Copy the stretch from the line with "Click the microphone dictation icon" through the line with "[x=31, y=102]", substituting "Window" for each "Viewport" and leaving everything else the same.

= Provided records =
^^^^^^^^

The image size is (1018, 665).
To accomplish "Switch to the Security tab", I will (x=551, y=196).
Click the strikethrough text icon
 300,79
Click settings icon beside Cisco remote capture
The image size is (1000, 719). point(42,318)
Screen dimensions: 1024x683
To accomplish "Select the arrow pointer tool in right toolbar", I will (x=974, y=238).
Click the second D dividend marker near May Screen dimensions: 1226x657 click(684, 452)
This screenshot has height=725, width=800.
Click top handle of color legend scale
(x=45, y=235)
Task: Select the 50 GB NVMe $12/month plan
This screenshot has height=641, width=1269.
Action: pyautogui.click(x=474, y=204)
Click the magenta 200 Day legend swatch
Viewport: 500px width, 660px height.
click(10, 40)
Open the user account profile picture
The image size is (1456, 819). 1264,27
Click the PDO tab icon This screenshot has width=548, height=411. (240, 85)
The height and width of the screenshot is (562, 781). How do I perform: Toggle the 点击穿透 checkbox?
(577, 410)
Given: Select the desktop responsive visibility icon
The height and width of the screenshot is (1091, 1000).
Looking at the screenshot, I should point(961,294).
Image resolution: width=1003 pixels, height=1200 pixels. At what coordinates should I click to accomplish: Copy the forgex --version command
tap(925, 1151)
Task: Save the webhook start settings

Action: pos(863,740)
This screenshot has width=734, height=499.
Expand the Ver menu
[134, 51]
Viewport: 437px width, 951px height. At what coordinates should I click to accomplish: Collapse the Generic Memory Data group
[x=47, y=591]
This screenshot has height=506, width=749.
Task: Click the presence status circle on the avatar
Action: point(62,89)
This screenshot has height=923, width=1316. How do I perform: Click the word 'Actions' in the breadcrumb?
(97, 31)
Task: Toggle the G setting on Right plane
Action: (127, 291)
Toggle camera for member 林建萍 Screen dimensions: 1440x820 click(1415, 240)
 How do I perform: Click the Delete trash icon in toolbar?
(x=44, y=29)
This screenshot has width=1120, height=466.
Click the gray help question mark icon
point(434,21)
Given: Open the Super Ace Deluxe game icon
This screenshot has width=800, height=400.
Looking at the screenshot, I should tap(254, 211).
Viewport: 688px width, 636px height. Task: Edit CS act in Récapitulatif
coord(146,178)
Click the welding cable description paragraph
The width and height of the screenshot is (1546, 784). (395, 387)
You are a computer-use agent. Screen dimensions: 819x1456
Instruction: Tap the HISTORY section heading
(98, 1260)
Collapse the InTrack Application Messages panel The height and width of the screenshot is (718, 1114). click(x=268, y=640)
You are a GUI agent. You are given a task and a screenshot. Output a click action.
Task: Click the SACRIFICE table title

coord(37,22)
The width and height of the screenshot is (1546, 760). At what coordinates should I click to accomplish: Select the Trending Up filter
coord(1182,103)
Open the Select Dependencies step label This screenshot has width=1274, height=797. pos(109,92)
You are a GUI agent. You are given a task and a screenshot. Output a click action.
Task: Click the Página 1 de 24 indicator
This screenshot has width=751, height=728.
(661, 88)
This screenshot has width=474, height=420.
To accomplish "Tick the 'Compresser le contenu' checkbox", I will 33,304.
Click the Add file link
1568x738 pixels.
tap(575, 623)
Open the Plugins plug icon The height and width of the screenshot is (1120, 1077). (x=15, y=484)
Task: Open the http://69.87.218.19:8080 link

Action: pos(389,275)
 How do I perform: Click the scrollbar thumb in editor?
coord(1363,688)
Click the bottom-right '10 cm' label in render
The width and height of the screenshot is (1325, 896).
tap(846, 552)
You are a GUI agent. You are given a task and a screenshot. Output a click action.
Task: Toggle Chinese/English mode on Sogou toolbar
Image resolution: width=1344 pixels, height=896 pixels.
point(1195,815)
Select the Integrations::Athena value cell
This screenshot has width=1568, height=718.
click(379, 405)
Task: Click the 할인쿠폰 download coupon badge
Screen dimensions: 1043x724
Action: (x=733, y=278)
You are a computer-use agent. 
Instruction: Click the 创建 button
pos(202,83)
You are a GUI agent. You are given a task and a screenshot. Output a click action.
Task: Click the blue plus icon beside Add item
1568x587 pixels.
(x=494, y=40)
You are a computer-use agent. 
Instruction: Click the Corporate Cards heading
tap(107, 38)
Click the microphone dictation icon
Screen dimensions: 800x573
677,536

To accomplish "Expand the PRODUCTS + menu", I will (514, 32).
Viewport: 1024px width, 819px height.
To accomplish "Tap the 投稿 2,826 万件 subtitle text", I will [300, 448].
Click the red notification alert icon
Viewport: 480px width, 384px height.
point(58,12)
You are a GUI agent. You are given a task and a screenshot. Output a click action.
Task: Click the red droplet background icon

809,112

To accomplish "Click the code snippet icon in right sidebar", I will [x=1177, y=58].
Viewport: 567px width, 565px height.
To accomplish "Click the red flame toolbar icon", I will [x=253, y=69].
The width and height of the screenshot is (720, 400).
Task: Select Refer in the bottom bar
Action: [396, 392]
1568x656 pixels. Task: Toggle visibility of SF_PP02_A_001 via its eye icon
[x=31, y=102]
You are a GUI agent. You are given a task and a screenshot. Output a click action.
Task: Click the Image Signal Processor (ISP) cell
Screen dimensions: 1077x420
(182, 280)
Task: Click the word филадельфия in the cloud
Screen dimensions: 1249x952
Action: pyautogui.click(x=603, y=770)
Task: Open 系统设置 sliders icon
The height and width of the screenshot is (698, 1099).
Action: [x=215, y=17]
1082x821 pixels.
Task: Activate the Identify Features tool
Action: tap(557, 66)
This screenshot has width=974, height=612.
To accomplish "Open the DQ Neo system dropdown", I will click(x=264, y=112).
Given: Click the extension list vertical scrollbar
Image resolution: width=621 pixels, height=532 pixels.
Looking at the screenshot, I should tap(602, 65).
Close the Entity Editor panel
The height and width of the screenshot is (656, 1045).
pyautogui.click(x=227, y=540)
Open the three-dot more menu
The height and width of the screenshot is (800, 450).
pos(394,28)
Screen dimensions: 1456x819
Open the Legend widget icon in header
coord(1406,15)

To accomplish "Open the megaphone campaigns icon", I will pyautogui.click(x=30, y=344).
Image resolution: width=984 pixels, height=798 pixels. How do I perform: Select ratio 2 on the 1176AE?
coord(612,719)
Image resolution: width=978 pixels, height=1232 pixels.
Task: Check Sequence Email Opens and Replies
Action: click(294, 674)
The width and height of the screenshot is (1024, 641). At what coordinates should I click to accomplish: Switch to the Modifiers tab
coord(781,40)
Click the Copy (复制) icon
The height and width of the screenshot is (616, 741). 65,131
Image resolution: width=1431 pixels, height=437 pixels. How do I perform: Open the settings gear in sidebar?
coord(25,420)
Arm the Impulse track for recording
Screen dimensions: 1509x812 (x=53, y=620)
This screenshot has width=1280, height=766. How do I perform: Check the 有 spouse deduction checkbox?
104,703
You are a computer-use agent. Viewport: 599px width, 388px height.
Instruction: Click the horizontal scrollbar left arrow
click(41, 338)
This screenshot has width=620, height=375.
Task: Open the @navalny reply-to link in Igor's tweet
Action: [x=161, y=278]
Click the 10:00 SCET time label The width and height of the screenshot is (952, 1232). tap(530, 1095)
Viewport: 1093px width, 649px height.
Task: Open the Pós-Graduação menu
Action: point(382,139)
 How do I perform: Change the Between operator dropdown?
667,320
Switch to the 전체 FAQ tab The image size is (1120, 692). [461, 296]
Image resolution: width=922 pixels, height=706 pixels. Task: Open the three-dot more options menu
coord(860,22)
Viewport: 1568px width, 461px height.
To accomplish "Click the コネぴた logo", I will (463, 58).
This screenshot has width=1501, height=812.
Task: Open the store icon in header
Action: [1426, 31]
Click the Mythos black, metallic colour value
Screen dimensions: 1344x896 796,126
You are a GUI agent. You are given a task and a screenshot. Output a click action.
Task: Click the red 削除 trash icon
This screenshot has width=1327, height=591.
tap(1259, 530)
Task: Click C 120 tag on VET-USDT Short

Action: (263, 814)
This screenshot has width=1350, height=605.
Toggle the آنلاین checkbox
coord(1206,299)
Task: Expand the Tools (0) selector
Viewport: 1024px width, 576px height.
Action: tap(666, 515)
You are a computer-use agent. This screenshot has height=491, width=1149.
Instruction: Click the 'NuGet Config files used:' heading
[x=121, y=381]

^^^^^^^^

= Exercise solution =
Click the microphone dictation icon
Screen dimensions: 800x573
677,536

To accomplish "Expand the PRODUCTS + menu", I will (514, 32).
Window: 1024px width, 819px height.
To accomplish "Tap the 投稿 2,826 万件 subtitle text", I will [300, 448].
Click the red notification alert icon
Window: 480px width, 384px height.
point(58,12)
You are a GUI agent. You are given a task and a screenshot. Output a click action.
Task: Click the red droplet background icon

809,112

To accomplish "Click the code snippet icon in right sidebar", I will [x=1177, y=58].
Window: 567px width, 565px height.
To accomplish "Click the red flame toolbar icon", I will [x=253, y=69].
The width and height of the screenshot is (720, 400).
Task: Select Refer in the bottom bar
Action: [396, 392]
1568x656 pixels. Task: Toggle visibility of SF_PP02_A_001 via its eye icon
[x=31, y=102]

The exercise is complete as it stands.